Results of voxelwise repeated-measures ANOVA assessments of the effects of prenatal and adolescent exposure to tobacco smoke on white matter FA. Left panel, Results of the comparison of nonsmokers with prenatal exposure to maternal smoking (Exposed NS) to nonsmokers with no prenatal exposure to maternal smoking (NonExposed NS). Middle panel, Results of the comparison of smokers with no prenatal exposure (NonExposed S) to nonexposed NS. Right panel, Results of the comparison of smokers with prenatal exposure to maternal smoking (Exposed S) to nonexposed NS.

Figure 2.

Left, Results of voxelwise correlation analysis examining the relationship between white matter FA and magnitude of tobacco smoke exposure during adolescence (pack-years), showing a significant positive correlation between FA of the genu of the corpus callosum and pack-years among smokers.

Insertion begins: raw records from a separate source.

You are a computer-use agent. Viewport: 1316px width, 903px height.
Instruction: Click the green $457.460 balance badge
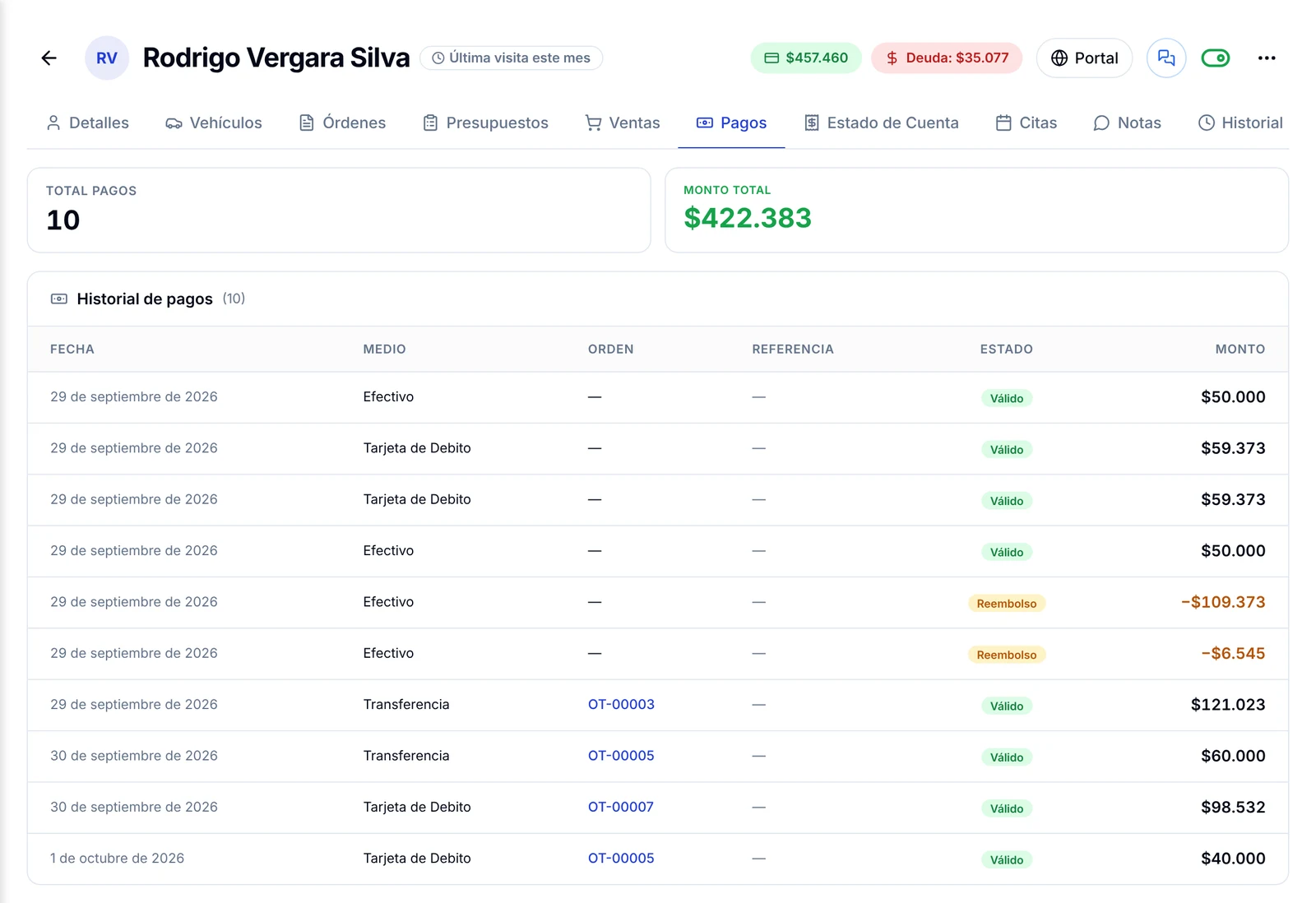click(x=806, y=58)
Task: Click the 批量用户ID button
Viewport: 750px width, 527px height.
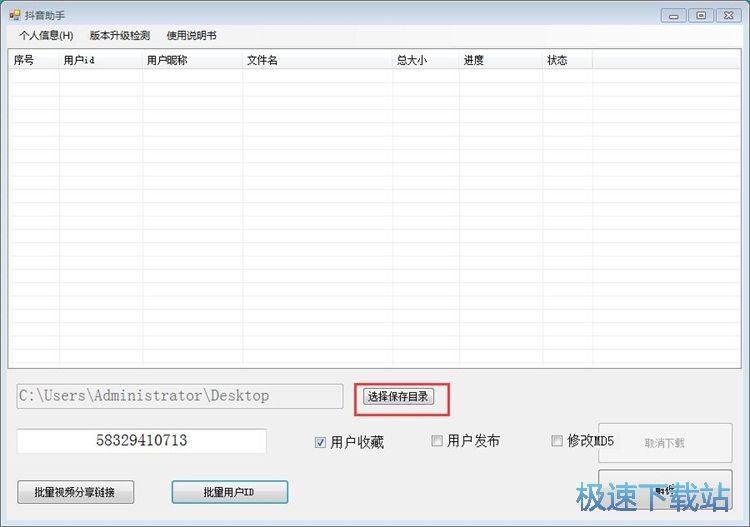Action: pyautogui.click(x=229, y=492)
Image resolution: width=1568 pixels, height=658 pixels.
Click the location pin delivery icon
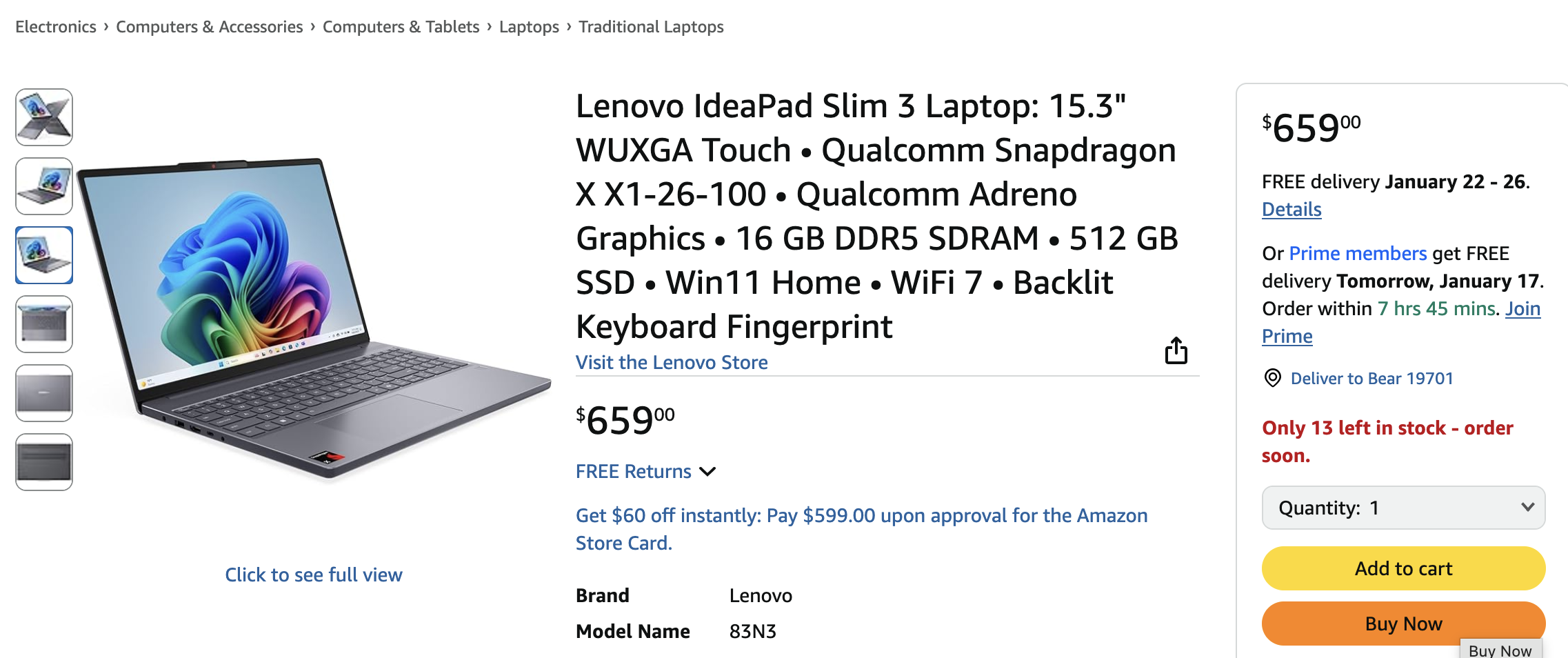1272,378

Right, Plot of FA values from the region of the genu of the corpus callosum showing a significant positive correlation with pack-years.

Figure 3.

Left, Results of voxelwise correlation analysis examining the relationship between FA of the internal capsule and reaction time during auditory attention task performance among smokers. Right, Plot of auditory attention task reaction time and FA values from the region of the left posterior internal capsule showing a significant positive correlation with auditory attention task reaction time among smokers (top plot) but not among nonsmokers (bottom plot) (adolescent smoking by FA of left posterior internal capsule interaction effect: β = 2632.8, t = 2.2, p = 0.03).